I was surprised to find out this morning that I am a bona fide member of the Tea Party movement. That informal organization revealed the essence of its thinking yesterday in a newly-revealed “Contract From America” which contains ten points that the ‘membership’ stands for in its ongoing tirade. The contract, to use its own language, asks candidates to agree to: 1) protect the Constitution; 2) reject cap-and-trade regulation of climate-warming gases; 3) demand a balanced budget; 4) enact fundamental tax reform; 5) restore fiscal responsibility and constitutionally limited government in Washington; 6) end runaway government spending; 7) defund, repeal and replace government-run health care; 8) pass an “all-of-the-above” energy policy (referring, in part, to the exploration of domestic energy reserves); 9) stop the pork; and 10) stop the tax hikes.
The problem is that my new found realization also creates a conundrum for me; except for number 7) (defund, repeal and replace government-run health care), I note with alacrity and curiosity that President Obama campaigned and won the presidency by advocating for the other nine points. In fact, since attaining his office, Obama has reduced pork to a mere shadow of its former self, cut taxes for 95% of the citizenry, adapted an energy policy which includes expanded off-shore drilling and abandonment of the cap and trade regulation of climate warming gases, protected our constitution by forcefully speaking out against the recent Supreme Court decision that allows unlimited corporate spending on campaign issues and candidates and responsibly required that the newly passed health care bill pay for itself. As to the latter it must be kept in mind that part D of Medicare was rammed through a Republican Congress by Bush in 2003 providing prescription drugs for all seniors without any plan whatsoever to pay for it. That program and the Iraq and Afghanistan wars were all put on the credit card by Bush for future presidents, such as Obama, to have to deal with. Obama went to the drug industry and extracted an eighty billion dollar concession from that industry to the benefit of taxpayers with regard to the Bush unfunded Part D. Obama has fashioned a plan to remove most if not all, troops from Iraq by the end of 2011 which in my opinion, will help reduce the ten million dollars a day cost of that war. I would imagine that the rest of my Tea Party friends will not object to this savings of ten million dollars a day as a consideration in the ‘reduction of runaway government spending’ category.

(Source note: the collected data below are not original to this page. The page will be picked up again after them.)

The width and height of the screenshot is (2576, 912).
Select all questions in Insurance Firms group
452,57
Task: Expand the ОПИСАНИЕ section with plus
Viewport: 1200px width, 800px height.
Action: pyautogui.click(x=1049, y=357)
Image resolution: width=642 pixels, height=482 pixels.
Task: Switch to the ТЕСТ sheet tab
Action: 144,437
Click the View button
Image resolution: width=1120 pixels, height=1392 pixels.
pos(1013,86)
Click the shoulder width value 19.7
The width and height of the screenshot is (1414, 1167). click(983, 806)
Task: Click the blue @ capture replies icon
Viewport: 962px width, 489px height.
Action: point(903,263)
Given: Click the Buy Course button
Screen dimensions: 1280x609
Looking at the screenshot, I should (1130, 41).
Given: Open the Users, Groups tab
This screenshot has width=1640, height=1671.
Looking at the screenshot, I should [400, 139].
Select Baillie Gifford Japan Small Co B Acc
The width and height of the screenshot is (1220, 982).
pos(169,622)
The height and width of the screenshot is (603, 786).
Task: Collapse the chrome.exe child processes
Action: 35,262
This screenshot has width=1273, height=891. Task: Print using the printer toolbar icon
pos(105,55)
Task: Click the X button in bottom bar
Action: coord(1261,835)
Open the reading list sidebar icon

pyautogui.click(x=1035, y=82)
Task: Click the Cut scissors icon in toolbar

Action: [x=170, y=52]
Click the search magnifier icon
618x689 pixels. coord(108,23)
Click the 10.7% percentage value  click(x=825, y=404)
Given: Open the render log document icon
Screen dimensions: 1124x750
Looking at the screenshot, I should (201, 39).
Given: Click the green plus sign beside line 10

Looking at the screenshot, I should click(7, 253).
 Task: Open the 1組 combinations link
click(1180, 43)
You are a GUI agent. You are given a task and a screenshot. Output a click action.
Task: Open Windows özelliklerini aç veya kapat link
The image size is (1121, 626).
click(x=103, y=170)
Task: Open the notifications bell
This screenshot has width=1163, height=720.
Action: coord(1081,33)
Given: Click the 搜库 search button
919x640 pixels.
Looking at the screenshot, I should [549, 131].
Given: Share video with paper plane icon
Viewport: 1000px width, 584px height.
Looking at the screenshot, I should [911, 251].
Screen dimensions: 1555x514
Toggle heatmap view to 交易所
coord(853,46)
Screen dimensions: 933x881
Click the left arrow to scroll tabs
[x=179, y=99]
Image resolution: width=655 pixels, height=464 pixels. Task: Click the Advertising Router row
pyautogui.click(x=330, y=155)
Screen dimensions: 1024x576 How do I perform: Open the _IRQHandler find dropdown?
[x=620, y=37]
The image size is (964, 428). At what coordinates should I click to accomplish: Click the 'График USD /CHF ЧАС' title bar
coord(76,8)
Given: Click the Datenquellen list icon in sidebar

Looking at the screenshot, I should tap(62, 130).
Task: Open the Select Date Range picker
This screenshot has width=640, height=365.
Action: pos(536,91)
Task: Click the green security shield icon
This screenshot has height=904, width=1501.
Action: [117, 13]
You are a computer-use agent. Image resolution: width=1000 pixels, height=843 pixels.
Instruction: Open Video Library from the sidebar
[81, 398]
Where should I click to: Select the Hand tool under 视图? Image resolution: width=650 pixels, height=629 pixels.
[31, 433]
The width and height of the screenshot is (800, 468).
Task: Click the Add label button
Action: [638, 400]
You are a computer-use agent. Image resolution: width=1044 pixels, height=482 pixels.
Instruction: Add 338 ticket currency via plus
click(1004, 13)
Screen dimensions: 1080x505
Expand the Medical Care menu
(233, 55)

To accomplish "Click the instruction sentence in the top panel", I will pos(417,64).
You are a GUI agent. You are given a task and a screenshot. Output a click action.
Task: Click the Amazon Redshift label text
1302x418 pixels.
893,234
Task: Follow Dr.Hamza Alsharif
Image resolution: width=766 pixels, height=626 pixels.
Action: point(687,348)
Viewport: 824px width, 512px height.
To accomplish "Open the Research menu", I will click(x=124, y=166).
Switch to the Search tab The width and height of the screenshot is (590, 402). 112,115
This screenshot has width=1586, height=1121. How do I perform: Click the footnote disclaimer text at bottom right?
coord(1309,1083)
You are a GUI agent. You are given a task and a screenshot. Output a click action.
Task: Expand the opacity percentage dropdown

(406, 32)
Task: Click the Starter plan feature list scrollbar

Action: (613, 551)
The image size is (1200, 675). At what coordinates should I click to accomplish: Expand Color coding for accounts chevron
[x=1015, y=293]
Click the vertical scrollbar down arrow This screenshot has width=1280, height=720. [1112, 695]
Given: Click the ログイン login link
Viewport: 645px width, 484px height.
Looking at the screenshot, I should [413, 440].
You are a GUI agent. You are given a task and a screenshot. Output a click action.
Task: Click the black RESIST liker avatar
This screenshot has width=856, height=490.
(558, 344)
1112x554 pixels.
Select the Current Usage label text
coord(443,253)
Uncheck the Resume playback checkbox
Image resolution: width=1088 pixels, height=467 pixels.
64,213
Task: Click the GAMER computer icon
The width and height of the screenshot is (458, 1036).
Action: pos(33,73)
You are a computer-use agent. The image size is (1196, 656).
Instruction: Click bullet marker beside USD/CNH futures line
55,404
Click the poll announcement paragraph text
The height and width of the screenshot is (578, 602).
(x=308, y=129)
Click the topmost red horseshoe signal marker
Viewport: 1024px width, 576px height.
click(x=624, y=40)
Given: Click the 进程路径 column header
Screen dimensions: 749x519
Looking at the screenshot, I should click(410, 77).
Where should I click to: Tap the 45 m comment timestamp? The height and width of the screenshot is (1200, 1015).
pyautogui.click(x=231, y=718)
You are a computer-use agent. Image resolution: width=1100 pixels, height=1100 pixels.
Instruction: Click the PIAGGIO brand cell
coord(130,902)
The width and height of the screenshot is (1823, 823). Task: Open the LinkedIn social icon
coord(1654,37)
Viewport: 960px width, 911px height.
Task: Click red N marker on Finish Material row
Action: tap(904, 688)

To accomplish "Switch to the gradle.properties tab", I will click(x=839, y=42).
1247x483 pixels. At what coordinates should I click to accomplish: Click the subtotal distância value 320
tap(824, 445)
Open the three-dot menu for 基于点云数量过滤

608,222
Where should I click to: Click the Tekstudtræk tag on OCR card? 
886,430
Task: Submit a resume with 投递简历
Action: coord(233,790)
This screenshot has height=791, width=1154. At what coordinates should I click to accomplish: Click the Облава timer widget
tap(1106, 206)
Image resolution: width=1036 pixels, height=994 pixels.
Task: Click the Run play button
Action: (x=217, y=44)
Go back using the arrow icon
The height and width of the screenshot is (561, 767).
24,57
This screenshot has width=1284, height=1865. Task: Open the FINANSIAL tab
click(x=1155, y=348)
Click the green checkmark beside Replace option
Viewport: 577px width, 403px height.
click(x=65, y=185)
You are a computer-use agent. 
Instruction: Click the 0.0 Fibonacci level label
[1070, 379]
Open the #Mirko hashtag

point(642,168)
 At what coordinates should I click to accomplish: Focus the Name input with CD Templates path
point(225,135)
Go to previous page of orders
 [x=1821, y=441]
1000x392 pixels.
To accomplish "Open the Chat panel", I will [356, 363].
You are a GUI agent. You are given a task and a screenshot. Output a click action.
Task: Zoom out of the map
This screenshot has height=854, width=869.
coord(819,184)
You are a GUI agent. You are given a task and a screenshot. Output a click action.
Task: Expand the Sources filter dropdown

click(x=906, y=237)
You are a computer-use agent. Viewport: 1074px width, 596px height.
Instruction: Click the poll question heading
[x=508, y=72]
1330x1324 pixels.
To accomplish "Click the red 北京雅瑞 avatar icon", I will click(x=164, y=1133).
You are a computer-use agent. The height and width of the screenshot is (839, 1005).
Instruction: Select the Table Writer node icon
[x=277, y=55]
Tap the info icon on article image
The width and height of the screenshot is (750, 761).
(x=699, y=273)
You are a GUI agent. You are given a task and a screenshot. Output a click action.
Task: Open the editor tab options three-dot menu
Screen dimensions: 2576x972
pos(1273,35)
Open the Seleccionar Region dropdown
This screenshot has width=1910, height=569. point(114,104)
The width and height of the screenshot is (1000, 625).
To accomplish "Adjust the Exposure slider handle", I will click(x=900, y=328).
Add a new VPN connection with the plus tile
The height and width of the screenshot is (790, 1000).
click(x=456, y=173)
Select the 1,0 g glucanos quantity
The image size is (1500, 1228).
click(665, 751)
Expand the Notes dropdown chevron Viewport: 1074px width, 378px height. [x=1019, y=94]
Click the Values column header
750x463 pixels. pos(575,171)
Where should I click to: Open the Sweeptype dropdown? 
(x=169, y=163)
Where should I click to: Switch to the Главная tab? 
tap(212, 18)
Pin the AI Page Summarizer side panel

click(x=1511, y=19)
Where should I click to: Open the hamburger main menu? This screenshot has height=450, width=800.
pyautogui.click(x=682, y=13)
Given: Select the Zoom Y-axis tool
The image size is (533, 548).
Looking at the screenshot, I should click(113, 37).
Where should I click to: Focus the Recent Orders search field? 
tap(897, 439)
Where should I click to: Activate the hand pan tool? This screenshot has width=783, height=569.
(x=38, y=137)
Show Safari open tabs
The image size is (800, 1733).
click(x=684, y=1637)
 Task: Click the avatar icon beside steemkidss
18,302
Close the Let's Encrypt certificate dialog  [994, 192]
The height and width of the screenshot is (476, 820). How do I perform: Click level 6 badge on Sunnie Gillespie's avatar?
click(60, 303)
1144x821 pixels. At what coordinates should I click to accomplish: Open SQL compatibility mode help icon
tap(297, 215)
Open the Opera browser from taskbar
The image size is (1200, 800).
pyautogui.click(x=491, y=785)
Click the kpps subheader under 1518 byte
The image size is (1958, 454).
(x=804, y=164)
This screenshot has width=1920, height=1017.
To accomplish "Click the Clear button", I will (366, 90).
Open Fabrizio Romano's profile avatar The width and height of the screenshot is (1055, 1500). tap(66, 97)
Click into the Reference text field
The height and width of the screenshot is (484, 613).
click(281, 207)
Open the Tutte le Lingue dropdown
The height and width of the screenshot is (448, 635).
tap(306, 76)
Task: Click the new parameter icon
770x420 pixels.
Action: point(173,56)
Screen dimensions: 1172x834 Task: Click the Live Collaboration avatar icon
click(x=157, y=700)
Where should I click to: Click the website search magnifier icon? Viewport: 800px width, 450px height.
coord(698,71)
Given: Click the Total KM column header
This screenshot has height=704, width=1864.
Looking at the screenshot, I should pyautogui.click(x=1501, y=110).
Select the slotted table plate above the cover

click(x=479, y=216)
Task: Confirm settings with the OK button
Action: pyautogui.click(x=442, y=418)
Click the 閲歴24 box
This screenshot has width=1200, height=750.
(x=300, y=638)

According to a poll the results of which were reported in the New York Times on April 15, 2010, the vast majority of Tea Parters are white married, males over 48 years of age which also helps to describe me. A difference is that these men are
Republicans whereas I proudly claim my fiercely independent status. In follow-up interviews this poll, Tea Party supporters said they did not want to cut Medicare or Social Security — the biggest domestic programs, suggesting instead a focus on “waste.” Some defended being on Social Security while fighting big government by saying that since they had paid into the system, they deserved the benefits. Others could not explain the contradiction. “That’s a conundrum, isn’t it?” asked Jodine White, 62, of Rocklin, Calif. “I don’t know what to say. Maybe I don’t want smaller government. I guess I want smaller government and my Social Security.” She added, “I didn’t look at it from the perspective of losing things I need. I think I’ve changed my mind.”
So there you have it, my friends. I am a Tea Partier. This country is full of people like me. We all participated in electing Barack Obama to stem the tide of runaway spending, constitutional violations and other misdeeds of the Bush presidency.
Wait. Maybe I am missing something here. Is there something else going on that I don't understand?